Prompt> Below are some records; state how many of their lines contain the word "agent", and add nothing.

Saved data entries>
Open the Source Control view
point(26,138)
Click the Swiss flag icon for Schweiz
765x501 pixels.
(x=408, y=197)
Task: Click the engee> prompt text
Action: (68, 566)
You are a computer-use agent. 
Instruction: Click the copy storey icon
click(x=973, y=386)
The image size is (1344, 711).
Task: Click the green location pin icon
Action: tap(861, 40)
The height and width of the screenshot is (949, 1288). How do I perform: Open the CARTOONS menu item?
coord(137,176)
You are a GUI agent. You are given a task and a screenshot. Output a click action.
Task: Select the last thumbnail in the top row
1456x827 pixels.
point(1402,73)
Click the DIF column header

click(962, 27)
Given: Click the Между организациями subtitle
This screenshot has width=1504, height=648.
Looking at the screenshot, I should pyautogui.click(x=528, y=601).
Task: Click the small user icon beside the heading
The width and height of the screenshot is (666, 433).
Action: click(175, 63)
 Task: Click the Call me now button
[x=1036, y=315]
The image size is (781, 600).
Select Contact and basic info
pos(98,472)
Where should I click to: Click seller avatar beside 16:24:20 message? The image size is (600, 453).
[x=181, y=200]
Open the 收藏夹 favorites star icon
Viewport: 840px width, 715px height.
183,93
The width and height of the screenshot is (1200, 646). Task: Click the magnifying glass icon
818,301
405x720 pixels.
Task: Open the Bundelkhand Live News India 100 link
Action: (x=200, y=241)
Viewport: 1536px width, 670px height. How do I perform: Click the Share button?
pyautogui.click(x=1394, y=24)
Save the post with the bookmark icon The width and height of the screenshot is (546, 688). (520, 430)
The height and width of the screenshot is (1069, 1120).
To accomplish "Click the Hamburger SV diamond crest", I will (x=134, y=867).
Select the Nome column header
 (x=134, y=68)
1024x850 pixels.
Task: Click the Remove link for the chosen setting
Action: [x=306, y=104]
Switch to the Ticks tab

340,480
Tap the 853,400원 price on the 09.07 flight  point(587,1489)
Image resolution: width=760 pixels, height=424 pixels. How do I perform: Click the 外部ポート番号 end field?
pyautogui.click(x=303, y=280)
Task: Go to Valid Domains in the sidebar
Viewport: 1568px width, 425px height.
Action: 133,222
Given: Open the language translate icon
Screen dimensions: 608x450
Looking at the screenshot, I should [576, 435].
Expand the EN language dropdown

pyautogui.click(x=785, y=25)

Solution to this exercise> 2